Damit haben wir die Möglichkeit bekommen, im Sommer 2017 ein Bürogebäude im Frankfurter Bahnhofsviertel zu kaufen und das zugehörige Grundstück Niddastraße 57 in Erbpacht zu übernehmen. Unterschrieben ist bereits eine Anhandgabevereinbarung.
Wer sind wir?
Wir sind Handwerker*innen und Angestellte, Beschäftigte in sozialen und technischen Berufen, Studierende und Wissenschaftler* innen, Künstler*innen, Familien und Alleinerziehende, von 0 bis 64 Jahren. Einige von uns kennen sich seit Jahrzehnten, aus der Uni, aus politischen Zusammenhängen oder als Mitbewohner*innen, andere lernen sich erst in unserem Projekt kennen.
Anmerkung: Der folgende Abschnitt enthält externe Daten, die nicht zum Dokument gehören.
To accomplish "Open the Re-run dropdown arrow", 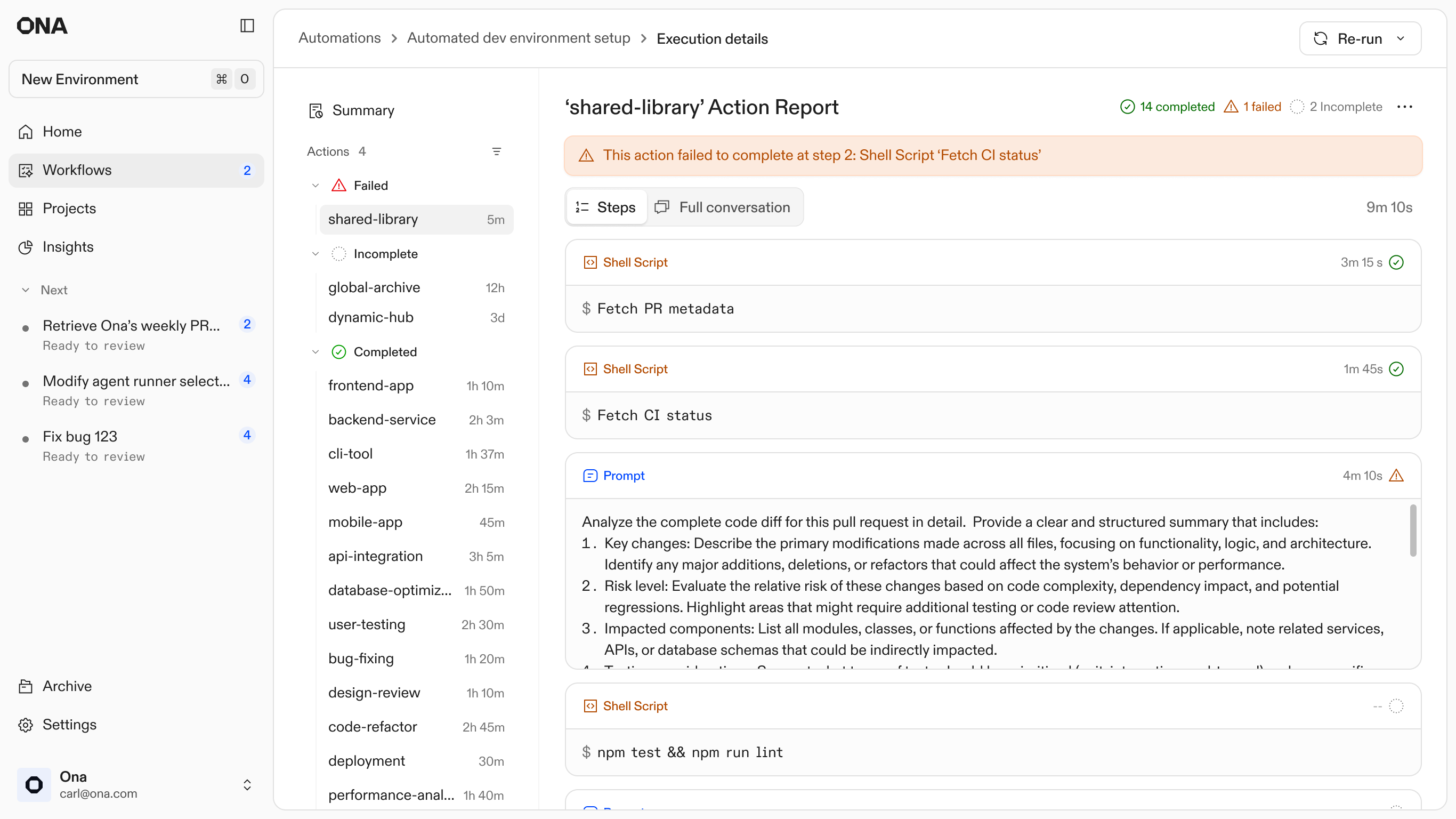I will [x=1401, y=38].
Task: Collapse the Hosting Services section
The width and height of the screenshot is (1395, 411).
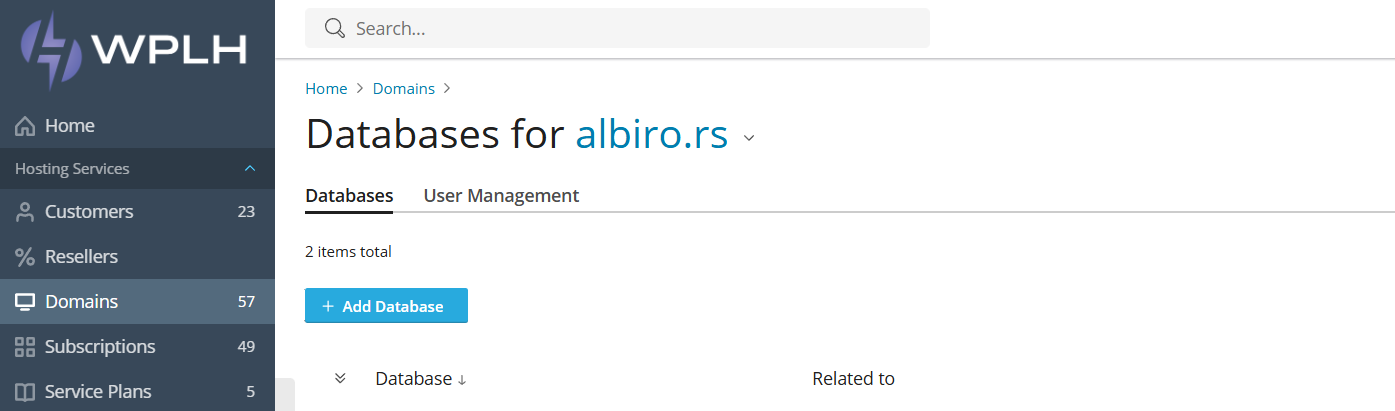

Der Austausch innerhalb der Gruppe geschieht über wöchentliche Plena und die kontinuierliche Kommunikation über eine Mailingliste. So sollen gleichermaßen Transparenz im Projekt sowie unbürokratische und demokratische Entscheidungsstrukturen gewährleistet werden. Um die Entscheidungen des Plenums vorzubereiten und die konkreten Aufgaben der Umsetzung zu bewältigen, haben wir uns in vier Arbeitsgruppen organisiert: Architektur, Finanzen, Öffentlichkeitsarbeit und Selbstverständnis.
Was planen wir?
Wir wollen das Bürogebäude von 1957 umwandeln in ein selbstverwaltetes und unverkäufliches Wohnhaus mit dauerhaft bezahlbaren Mieten – also ein weiteres Projekt im Mietshäuser Syndikat schaffen.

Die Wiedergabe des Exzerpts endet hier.